TEXTO MOSTRADO:
==============================

Avance de Bloodborne
"Has muerto".
Si habéis jugado a los Souls conocéis ese momento: ese principio en el que From Software ha colocado un enemigo más difícil de lo que suele esperarse de los minutos de entrada a un juego, y que a menudo sirve de presentación del infame cartel de HAS MUERTO. Es uno que en Bloodborne se ve a menudo, también; los que tengáis miedo de que el nuevo gusto del combate por la agilidad, el ataque sin cobertura, la esquiva constante, implique una menor dificultad podéis respirar tranquilos. Los que queráis introduciros en la serie a través de esta entrega porque parece más accesible, bienvenidos: lo vais a tener difícil, pero es un momento tan bueno como otro cualquiera para darle una oportunidad a la peculiar manera de diseñar RPGs de Miyazaki y compañía.

==============================

MATERIAL PROPORCIONADO:
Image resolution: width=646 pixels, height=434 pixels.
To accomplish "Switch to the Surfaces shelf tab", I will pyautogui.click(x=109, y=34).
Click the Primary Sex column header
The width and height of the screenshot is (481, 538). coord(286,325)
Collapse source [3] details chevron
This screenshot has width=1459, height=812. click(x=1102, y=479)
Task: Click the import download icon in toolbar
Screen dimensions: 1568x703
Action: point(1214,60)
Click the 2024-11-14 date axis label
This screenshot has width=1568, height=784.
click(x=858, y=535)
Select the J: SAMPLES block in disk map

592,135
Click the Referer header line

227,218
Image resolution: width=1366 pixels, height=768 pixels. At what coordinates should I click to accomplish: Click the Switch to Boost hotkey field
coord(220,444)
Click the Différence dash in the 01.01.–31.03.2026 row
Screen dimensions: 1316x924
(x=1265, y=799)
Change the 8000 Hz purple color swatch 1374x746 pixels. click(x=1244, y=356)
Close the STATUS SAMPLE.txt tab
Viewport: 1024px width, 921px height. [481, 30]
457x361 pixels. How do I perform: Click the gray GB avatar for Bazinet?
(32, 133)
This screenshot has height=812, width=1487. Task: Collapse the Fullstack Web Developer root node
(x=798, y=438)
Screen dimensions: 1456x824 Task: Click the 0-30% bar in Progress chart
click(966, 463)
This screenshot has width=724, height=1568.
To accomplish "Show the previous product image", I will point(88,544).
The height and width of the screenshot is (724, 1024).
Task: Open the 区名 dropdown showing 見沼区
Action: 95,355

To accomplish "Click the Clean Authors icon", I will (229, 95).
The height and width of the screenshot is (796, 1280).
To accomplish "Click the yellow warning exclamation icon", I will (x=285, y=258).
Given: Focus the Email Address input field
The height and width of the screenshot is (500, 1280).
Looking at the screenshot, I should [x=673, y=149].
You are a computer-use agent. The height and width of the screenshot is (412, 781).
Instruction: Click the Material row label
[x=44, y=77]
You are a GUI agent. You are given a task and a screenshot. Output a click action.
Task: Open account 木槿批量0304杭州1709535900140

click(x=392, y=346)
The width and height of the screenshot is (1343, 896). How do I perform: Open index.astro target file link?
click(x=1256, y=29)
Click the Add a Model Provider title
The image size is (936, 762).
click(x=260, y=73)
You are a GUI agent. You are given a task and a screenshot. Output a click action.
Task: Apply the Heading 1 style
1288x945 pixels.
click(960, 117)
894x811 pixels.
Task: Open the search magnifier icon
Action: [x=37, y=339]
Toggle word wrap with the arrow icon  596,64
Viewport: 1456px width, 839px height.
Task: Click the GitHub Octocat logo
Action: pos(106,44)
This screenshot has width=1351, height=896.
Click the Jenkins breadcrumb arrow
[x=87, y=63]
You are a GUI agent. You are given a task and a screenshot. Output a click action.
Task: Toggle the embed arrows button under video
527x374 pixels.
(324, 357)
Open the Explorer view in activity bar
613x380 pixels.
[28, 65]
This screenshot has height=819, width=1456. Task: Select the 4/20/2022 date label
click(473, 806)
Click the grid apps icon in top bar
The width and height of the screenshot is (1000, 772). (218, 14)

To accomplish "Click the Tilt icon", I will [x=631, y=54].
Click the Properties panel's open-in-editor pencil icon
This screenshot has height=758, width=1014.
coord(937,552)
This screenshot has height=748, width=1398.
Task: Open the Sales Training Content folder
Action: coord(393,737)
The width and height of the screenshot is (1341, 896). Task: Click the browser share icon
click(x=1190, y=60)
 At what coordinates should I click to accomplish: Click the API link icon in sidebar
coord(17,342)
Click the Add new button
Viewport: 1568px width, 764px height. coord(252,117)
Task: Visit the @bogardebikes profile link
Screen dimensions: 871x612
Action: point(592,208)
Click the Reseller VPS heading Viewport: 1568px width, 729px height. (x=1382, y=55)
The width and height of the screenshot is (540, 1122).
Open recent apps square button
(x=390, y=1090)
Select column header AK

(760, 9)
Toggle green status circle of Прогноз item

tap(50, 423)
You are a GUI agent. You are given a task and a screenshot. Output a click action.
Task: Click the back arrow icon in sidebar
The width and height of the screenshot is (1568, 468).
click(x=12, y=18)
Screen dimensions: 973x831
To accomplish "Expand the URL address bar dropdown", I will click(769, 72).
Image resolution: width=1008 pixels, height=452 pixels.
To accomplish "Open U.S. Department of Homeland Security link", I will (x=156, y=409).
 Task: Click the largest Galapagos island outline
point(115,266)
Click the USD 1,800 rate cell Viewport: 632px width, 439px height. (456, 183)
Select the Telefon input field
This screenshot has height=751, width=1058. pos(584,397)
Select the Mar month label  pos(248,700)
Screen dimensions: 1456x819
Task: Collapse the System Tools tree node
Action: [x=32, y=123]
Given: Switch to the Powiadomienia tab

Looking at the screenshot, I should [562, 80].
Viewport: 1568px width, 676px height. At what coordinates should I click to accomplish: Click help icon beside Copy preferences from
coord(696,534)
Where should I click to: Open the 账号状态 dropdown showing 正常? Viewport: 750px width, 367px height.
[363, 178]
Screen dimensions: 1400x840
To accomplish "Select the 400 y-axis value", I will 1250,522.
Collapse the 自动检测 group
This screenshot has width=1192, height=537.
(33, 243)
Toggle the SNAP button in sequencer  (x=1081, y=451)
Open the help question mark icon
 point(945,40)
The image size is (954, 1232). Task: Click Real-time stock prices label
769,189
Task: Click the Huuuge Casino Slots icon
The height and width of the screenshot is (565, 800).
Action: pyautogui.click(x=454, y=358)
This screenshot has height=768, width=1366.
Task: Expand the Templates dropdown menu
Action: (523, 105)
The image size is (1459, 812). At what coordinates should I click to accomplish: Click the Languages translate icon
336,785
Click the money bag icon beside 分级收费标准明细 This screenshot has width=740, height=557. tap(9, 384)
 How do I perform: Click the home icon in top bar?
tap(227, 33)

==============================

CONSIGNA A: Sustituye "Bloodborne" por "Elden Ring" en todo el fragmento del avance del videojuego que va desde "Avance de Bloodborne" hasta "Miyazaki y compañía.", y reproduce ese fragmento ya modificado.
CONSIGNA B: Cuenta las líneas del listado que contienen la cadena "resolution", distinguiendo entre mayúsculas y minúsculas. Responde solo con el número.

RESPUESTA COMPLETA A:
Avance de Elden Ring
"Has muerto".
Si habéis jugado a los Souls conocéis ese momento: ese principio en el que From Software ha colocado un enemigo más difícil de lo que suele esperarse de los minutos de entrada a un juego, y que a menudo sirve de presentación del infame cartel de HAS MUERTO. Es uno que en Elden Ring se ve a menudo, también; los que tengáis miedo de que el nuevo gusto del combate por la agilidad, el ataque sin cobertura, la esquiva constante, implique una menor dificultad podéis respirar tranquilos. Los que queráis introduciros en la serie a través de esta entrega porque parece más accesible, bienvenidos: lo vais a tener difícil, pero es un momento tan bueno como otro cualquiera para darle una oportunidad a la peculiar manera de diseñar RPGs de Miyazaki y compañía.

RESPUESTA COMPLETA B: 3